Петр опять швыркнул носом. Лешка с изумлением увидел, как на большие голубые глаза Петра выступили слезы. Он заговорил ломким голосом:
— Вы потолкуйте с Анькой, Семен Кузьмич. Она вас уважает… Я Соболю по тыкве настучу.
— Себе настучи! — выкрикнул Семен Кузьмич. — Переманщика надо так опаскудить, чтоб бабе при упоминанье о нем блевать хотелось. Выставить его грязнулей, заразным каким. Шею, мол, по месяцу не моет. В мандавошках весь… А к бабе своей с подходом. В каждой бабе слабина есть. Чего она у тебя любит, Анька твоя?
— Духи она любит.
— Ну и купи ей фуфырь! Французских! С Маруськой я перетру, чтоб на рот замок повесила… — Семен Кузьмич вытащил из стола книжку, сунул Петру. — На-ко вот тебе для просвещенья.
Лешка напрягся, шею вытянул, зрение, как у орла, вычитал: «Половая жизнь мужчины и женщины».
— О чем книжка, дед?
— Об том, как правильно с бабами спать!
— А мне такую?
— Попозже.
— Когда уж позже-то, восемь классов кончил! — обиженно вскричал Лешка, припрыгнул на стуле. И тут же, наконец, раскрыл причину своего появления у деда: — Пашка влип…
— На деньги? В карты много проиграл? — спросил Семен Кузьмич.
— Нет. Он идейный. В карты на деньги не играет… С бандитом одним… не поделили. Тот из уголовников.
— Тася, мать твою за ногу! — Семен Кузьмич опять грохнул кулаком в стену. — Козыря мне найди!

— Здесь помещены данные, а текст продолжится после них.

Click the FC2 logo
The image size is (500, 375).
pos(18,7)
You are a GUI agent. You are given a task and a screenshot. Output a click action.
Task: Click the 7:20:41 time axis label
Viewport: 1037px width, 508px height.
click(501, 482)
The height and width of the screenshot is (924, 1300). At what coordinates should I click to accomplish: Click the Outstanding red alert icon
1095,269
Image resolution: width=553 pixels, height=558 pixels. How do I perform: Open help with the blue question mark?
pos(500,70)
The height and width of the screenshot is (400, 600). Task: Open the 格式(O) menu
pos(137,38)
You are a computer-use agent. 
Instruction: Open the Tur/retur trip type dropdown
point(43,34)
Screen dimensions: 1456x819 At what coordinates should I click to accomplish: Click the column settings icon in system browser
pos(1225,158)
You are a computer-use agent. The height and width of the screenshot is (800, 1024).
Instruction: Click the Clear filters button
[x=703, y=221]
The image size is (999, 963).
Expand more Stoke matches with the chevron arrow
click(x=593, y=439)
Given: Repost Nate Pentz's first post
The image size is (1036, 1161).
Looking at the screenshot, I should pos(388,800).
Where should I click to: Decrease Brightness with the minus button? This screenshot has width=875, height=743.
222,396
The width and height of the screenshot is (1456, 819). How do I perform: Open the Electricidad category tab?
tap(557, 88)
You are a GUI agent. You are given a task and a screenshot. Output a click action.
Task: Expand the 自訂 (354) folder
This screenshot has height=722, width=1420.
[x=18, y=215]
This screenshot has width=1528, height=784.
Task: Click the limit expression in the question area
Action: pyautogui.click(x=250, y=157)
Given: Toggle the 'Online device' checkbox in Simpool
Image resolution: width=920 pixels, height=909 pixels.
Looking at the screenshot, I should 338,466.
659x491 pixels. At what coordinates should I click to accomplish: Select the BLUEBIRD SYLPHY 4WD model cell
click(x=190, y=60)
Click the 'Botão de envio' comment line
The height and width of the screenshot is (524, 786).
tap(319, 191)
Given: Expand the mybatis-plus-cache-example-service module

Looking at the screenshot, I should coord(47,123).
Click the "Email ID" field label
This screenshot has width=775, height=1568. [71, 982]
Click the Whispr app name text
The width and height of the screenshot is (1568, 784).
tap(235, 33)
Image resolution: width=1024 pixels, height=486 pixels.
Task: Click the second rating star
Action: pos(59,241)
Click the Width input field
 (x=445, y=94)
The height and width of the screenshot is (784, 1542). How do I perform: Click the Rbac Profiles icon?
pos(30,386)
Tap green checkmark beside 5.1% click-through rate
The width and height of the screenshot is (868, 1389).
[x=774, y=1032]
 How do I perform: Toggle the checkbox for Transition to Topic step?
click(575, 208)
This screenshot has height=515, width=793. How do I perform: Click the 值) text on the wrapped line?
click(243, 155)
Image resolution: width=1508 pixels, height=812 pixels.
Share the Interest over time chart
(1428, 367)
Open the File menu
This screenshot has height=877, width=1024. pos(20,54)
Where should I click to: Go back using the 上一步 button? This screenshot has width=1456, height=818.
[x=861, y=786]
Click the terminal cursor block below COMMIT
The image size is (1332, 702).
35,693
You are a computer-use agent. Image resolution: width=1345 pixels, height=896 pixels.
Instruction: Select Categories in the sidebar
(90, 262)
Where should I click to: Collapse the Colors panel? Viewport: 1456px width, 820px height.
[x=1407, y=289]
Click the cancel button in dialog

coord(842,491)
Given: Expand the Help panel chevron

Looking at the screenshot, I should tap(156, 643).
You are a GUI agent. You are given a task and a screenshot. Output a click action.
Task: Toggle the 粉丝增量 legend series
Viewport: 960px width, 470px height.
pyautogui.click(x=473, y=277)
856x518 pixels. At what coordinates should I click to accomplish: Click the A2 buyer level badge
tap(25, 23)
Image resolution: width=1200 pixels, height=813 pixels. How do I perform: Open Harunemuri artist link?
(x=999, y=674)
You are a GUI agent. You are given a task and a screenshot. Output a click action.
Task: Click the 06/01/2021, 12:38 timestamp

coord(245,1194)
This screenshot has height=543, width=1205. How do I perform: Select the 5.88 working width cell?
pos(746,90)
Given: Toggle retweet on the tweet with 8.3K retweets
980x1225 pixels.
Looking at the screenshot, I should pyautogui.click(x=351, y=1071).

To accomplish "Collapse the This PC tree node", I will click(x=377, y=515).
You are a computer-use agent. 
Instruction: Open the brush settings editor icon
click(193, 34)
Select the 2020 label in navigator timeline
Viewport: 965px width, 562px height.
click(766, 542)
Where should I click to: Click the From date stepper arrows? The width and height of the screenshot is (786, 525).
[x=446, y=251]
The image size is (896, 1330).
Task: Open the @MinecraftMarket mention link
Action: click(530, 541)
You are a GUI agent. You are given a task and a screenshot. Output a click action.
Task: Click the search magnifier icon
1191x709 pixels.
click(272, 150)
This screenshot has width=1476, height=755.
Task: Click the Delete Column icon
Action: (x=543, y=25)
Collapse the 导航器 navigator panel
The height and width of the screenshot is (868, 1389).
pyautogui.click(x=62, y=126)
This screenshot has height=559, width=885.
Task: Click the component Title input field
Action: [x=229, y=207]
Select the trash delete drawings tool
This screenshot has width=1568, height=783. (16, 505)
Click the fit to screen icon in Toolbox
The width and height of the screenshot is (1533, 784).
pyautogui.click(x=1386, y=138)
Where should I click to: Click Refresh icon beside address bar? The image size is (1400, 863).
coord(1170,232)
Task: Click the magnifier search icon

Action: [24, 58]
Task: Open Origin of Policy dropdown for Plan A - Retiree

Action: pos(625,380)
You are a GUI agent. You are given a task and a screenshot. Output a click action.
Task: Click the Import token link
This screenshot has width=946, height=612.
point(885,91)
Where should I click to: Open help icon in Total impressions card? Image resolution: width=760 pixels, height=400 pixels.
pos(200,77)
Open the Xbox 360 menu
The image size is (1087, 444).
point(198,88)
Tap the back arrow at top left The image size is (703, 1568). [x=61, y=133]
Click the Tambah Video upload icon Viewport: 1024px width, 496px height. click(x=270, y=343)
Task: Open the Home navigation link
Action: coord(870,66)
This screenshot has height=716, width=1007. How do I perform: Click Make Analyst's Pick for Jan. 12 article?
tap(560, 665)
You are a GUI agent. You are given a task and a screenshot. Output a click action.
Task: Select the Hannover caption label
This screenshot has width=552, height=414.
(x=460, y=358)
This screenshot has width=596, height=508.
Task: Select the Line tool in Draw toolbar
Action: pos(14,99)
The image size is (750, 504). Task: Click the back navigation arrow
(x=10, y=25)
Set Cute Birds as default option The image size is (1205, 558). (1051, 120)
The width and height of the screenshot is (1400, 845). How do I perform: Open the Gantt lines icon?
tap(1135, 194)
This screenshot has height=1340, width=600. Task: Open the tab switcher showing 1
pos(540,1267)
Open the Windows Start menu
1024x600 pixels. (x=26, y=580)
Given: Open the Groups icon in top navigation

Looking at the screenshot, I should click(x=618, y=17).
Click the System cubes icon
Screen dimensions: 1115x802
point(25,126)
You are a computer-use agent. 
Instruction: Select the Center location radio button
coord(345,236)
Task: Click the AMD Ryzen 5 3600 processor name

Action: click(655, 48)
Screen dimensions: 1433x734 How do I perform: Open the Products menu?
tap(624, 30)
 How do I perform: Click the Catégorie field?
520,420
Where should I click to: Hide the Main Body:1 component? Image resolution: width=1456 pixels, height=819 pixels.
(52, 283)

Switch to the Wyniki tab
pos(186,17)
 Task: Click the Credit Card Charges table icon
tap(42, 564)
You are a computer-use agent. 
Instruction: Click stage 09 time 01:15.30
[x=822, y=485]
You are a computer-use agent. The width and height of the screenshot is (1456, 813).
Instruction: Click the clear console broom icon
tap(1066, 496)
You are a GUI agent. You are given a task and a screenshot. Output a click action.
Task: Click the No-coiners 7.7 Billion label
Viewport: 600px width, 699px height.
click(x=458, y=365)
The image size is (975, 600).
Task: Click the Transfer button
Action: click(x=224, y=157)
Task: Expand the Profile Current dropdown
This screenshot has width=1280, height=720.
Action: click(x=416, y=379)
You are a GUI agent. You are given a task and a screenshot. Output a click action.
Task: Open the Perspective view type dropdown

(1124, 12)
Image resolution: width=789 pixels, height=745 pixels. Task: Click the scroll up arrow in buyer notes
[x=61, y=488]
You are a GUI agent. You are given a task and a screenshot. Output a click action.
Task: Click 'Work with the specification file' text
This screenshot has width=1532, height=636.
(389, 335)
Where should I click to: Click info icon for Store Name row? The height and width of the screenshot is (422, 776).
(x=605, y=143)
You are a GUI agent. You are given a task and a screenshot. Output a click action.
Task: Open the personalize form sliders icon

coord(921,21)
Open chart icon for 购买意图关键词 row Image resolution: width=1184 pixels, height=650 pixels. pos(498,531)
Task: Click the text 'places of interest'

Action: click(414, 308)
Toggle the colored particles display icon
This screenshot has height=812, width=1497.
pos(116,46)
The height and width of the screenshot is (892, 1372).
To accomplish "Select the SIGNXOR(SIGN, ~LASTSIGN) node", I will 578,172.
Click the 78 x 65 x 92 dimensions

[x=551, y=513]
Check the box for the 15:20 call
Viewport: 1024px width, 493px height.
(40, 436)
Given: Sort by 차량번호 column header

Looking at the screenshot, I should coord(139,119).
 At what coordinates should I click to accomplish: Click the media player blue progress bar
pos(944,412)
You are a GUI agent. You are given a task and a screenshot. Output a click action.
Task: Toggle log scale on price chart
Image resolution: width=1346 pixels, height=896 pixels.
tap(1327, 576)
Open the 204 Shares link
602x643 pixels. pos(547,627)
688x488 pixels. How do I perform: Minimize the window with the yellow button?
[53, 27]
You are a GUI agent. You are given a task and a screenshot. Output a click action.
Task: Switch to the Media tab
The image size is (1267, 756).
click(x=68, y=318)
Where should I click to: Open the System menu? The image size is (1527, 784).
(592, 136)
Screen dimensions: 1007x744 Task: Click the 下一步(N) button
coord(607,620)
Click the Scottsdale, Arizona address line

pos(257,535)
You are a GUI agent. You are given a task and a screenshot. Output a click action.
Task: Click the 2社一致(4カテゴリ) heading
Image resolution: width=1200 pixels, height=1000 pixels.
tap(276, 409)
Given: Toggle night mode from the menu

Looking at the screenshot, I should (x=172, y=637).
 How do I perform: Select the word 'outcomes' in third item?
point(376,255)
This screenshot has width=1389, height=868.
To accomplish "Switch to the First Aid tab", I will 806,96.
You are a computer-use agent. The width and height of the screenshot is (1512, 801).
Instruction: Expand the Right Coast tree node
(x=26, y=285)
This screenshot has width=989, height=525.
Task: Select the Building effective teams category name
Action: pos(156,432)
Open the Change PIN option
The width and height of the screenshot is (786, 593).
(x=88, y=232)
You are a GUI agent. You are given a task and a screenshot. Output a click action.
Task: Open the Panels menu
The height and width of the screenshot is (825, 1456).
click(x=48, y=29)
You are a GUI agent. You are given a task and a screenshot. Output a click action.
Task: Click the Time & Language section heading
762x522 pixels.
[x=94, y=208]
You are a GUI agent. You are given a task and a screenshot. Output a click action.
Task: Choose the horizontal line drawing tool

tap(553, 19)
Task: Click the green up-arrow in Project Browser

В кабинет вошел черноусый вальяжный молодой человек, одетый по последнему писку — в синий кримпленовый костюм, красную шелковую рубаху с драконами, с воротом на выпуск. В руке он крутил ключи на брелоке.
— Кто такой? Какой такой Мамай? — брезгливенько уточнял Козырь у Лешки. — Голубятня? Дак это ж Бобик… Этой шушере только пионеров щипать.
— Какой Бобик? — вмешался тракторист Петр. — На «семерке» во втором отряде сидел? Так я ж его самого в голубятню засуну.
— Не борзеть! — остерег Семен Кузьмич.
Скоро Лешка забрался в бежевую 21-ую «Волгу» пижонистого Козыря. С ними — Петр. Машина плавно, роскошно тронулась. Дальше все для Лешки протекало как в волшебном сне.
XII
Солнце клонилось к закату. Блики на реке становились продольнее, мягче — в глазах не рябило от изобилия наводного золота. Пашка шагал по яру вдоль берега Вятки, возвращался к городу. Он отшагал большой крюк, но не устал, шел и шел, не считая версты, гладил взглядом реку, песчаные отмели, скользил глазами за пенящим русло «метеором». Пашка шагал домой. Негде и незачем ему прятаться! Побег в завтра ничего не изменит.